9. Varieties of agency in EDEN: The role of EDEN as an "Evaluator for Definitive Notations" is well-recognised; EDEN acts as a general-purpose dependency maintainer for the internal data structures underlying a definitive notation and generates external state by triggered actions. What has been quite as significant in making EDEN such a useful modelling tool is the rich way in which it supports varieties of agency. You can describe state change by redefinition, by procedural actions that are explicitly invoked or triggered, by using edenclocks, by using execute() and todo() commands, by loading files of definitions with or without using autocalc etc. Such rich varieties are needed because of the subtlety of the agency that arises when a construal evolves into a program. As Cadence illustrates, this still doesn't go far enough in making a bridge from construals to programs, for which more expressive ways of managing structure and process-like change (cf. willbe definitions) are also necessary. In developing JsEden, we shall aspire to develop and integrate such richer forms of agency - the introduction of the after() construct (illustrated in jugs.e) indicates one direction for exploration.
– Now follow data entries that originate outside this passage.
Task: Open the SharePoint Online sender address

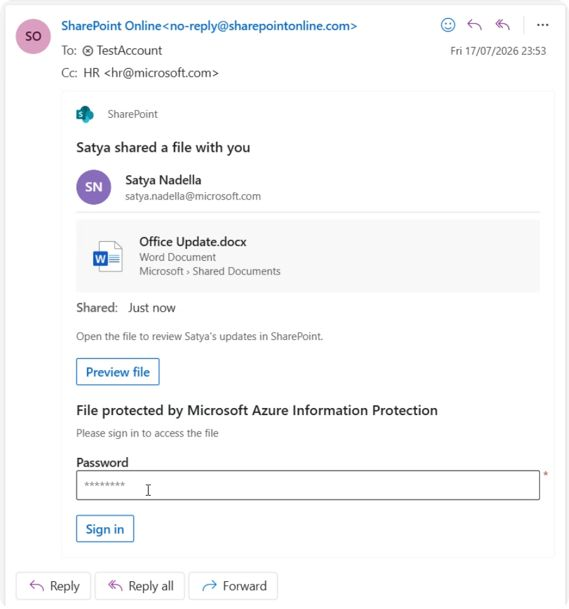Action: (209, 26)
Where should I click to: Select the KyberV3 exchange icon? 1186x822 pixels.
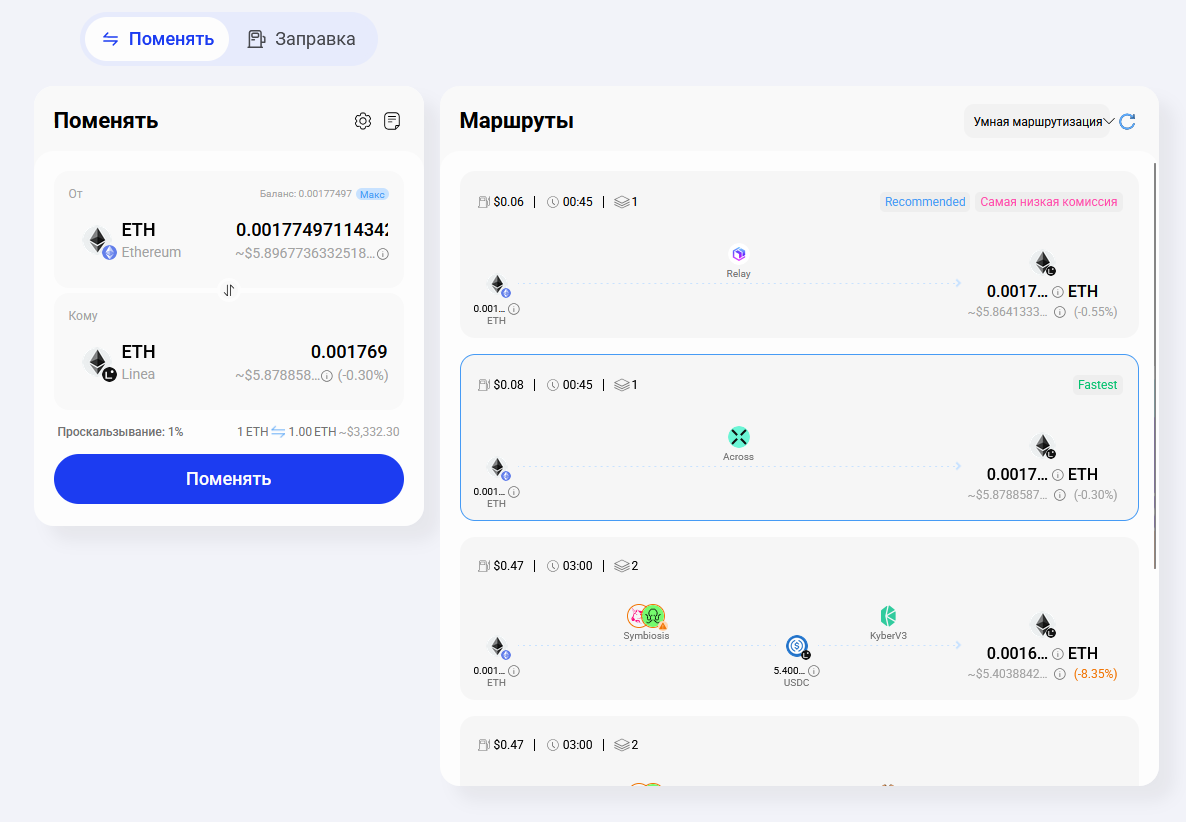click(x=887, y=617)
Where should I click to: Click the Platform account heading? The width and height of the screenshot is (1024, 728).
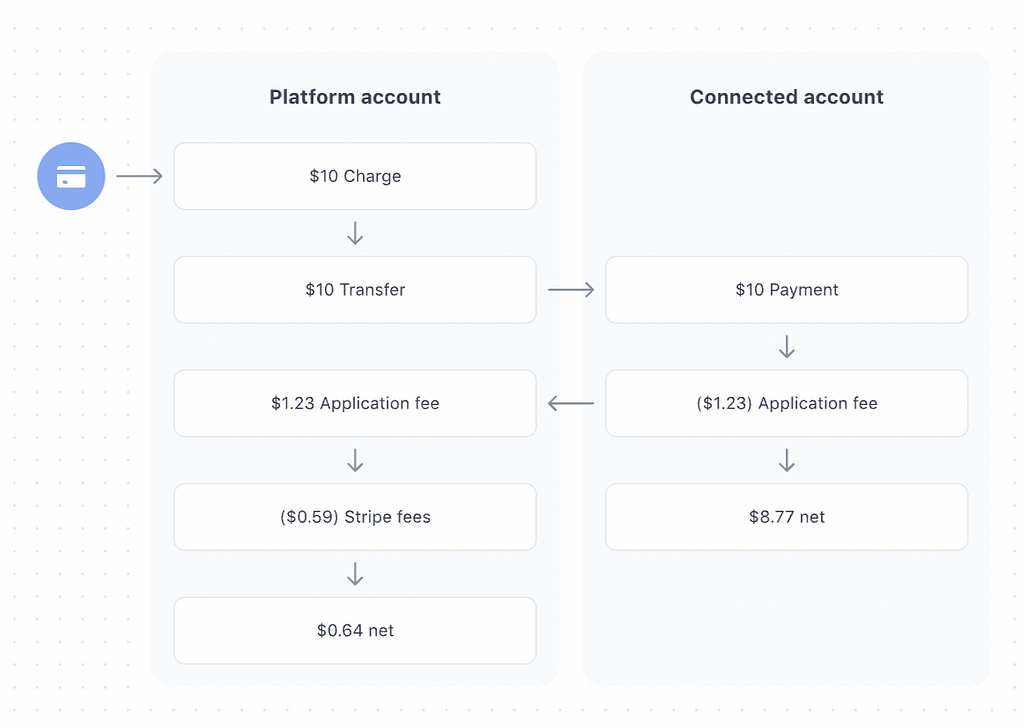[x=355, y=97]
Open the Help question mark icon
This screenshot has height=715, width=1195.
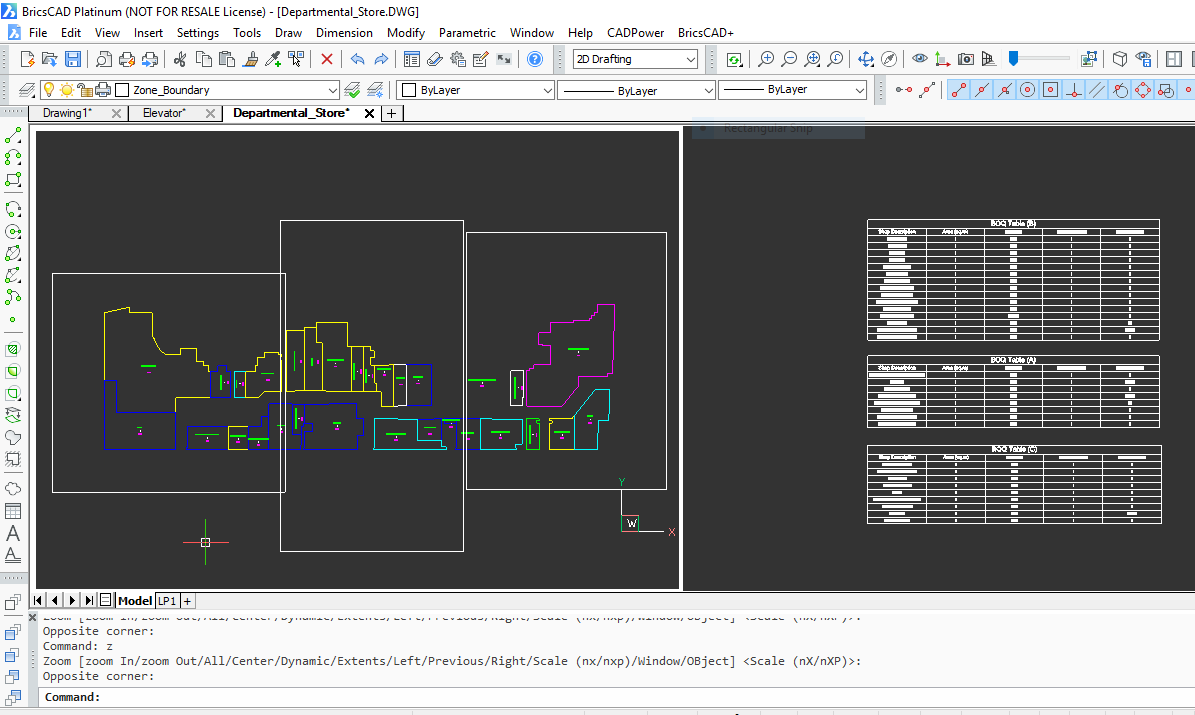pos(535,60)
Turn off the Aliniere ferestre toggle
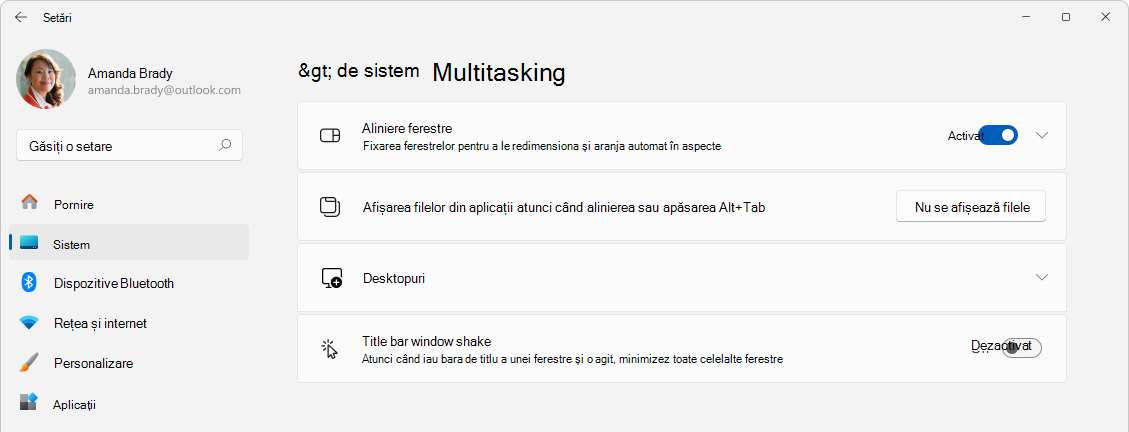1129x432 pixels. tap(998, 135)
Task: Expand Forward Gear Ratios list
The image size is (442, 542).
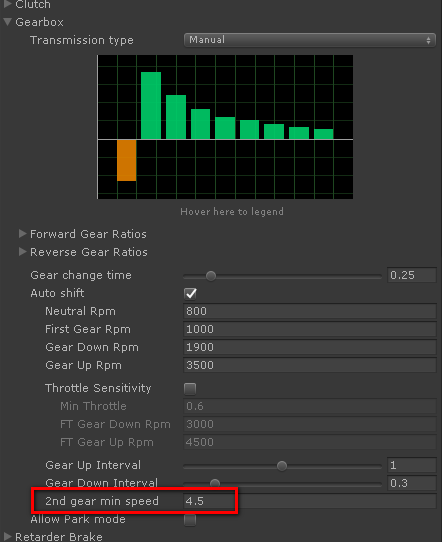Action: tap(22, 234)

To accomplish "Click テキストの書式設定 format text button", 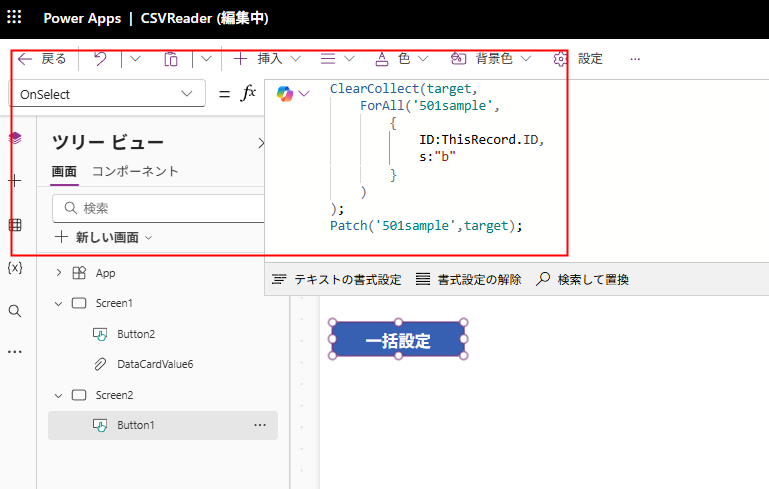I will coord(336,280).

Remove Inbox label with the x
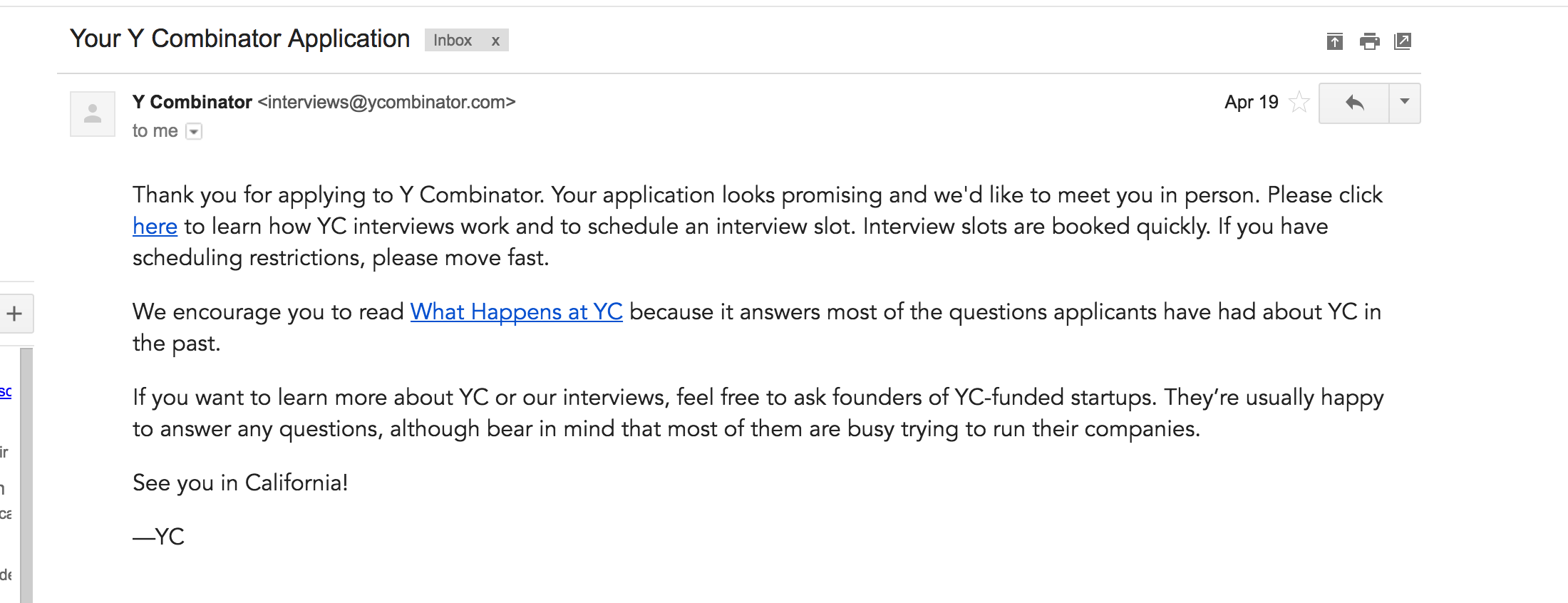(x=495, y=41)
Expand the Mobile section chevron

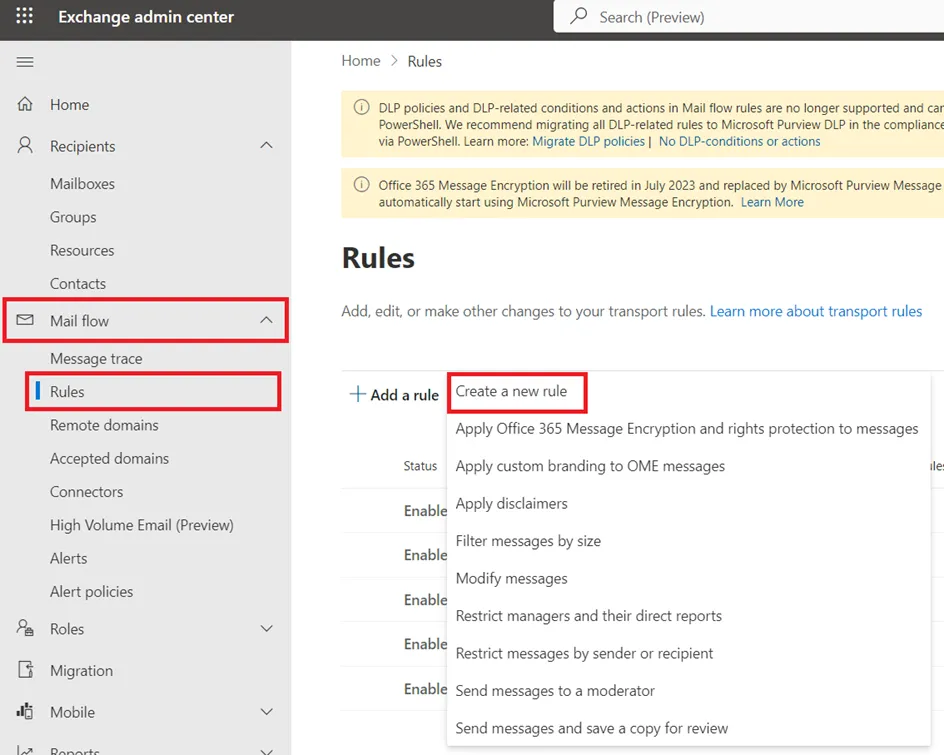[x=266, y=712]
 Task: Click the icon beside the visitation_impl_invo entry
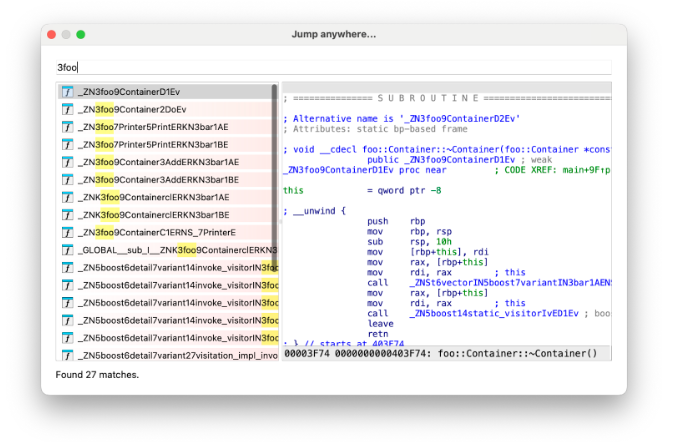click(x=67, y=355)
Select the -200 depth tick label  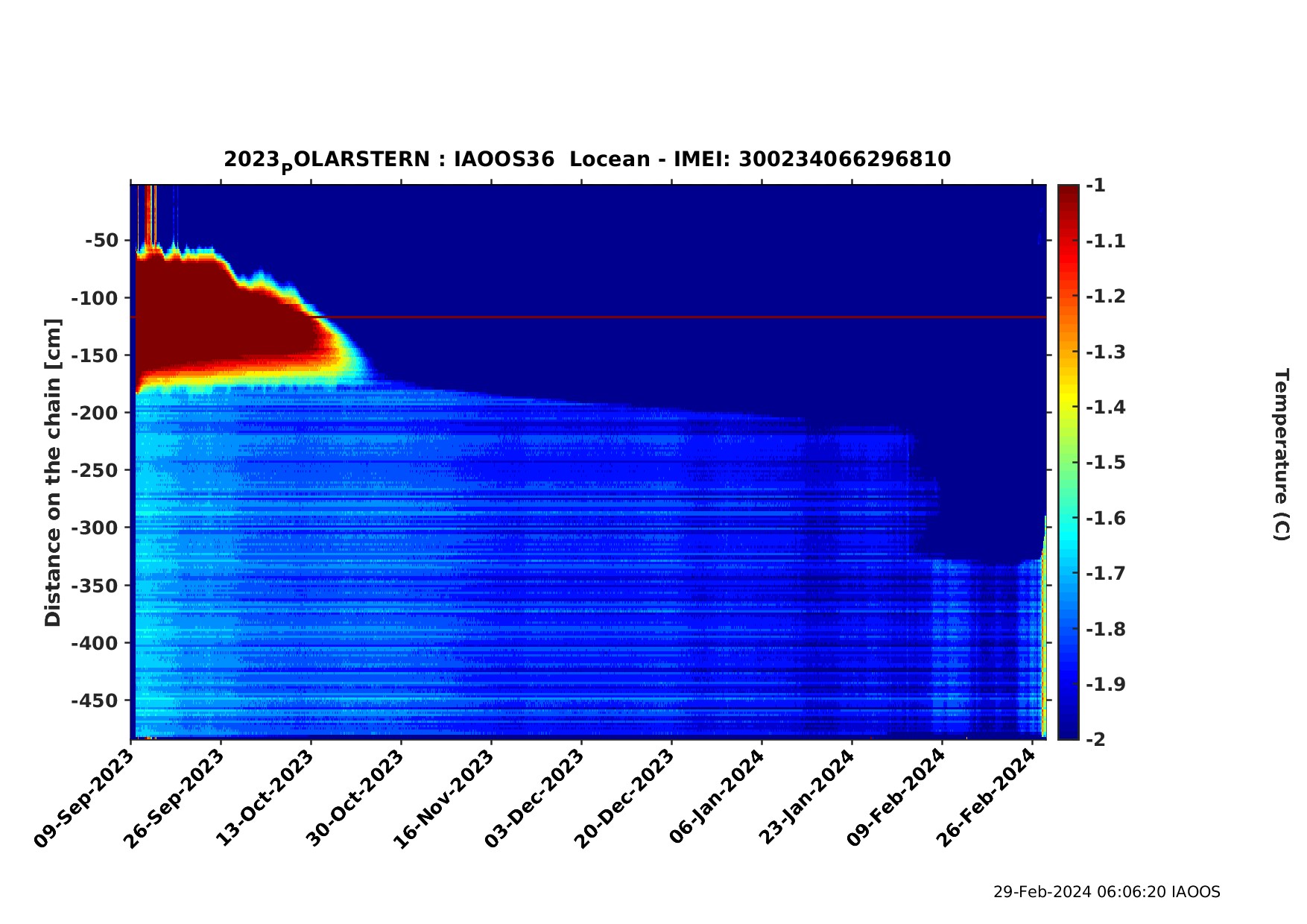point(95,413)
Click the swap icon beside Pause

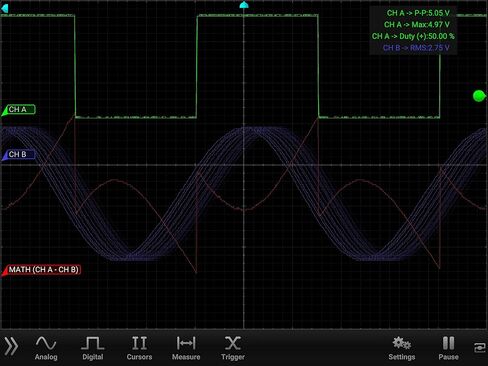click(480, 347)
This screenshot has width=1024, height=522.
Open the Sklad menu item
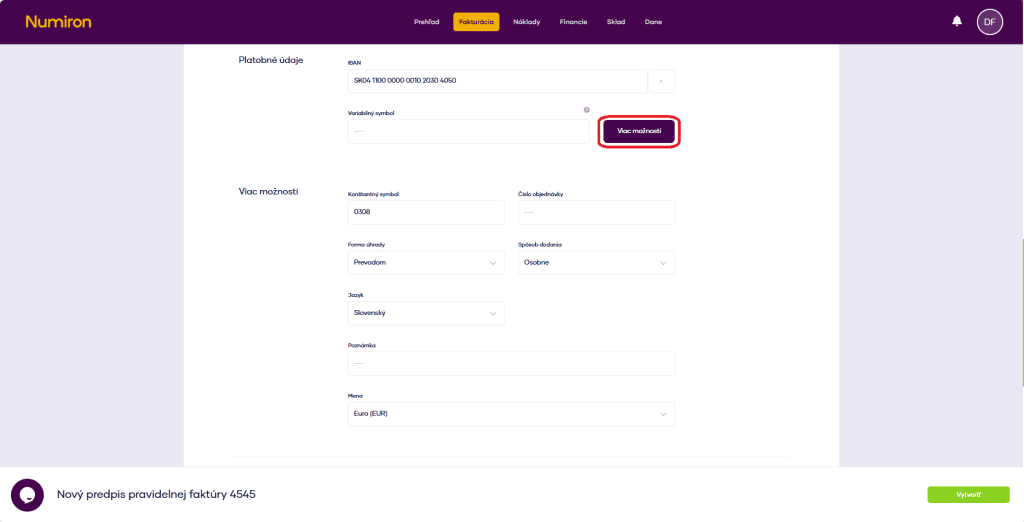616,22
We also intend to address this objective by using "JsCadence" to underpin JsEden. (There are interesting parallels with the - implicit - use of dependency and explicit agency in the Scratch programming language from MIT.)

10. Inconsistencies between tkeden and JsEden: In general, the prototype for JsEden as developed by Tim Monks for his MSc dissertation mimics tkeden exceptionally well - primarily because there is such a close match between the procedural constructs in EDEN and those in JavaScript, so that actions to generate JavaScript can be relatively easily attached to the standard EDEN parser. There are a number of minor differences between the two interpreters however - some of which are documented in the dissertation report. Some issues that were encountered in translating the existing JUGS and OXO models are:

  • there are no direct counterparts for constructs such as eager(), autocalc and edenclocks;
  • JavaScript uses '+' for string concatenation, where EDEN uses '//' - because of the very simple and direct nature of the EDEN to JavaScript translation, this can potentially mean that a '+' in EDEN can be translated as string concatenation - rather than flagged as an error! - if introduced in the wrong context (e.g. try replacing the '//' in the definition of the statuslabel observable in JUGS by a '+', and see what happens);
  • JavaScript doesn't directly support integer division, so that 3/2 is 1 in EDEN and 1.5 in JavaScript (cf. the two versions of the vis() function in the text version of the JUGS display);
  • in the current JsEden prototype, functions must first be defined before they are used in definitions.

Another issue that affects JavaScript execution is the potential for timeouts when updating display - the browser does not expect to keep the viewer waiting for long whilst a page is updated, and will prompt the modeller if a script requires "too long" to execute fully. In some cases (as when loading the 3d OXO model for instance), it is possible simply to request that the execution of the script should continue. In the case of larger EDEN models, it seems likely that such behaviour will be problematic in the absence of the autocalc feature.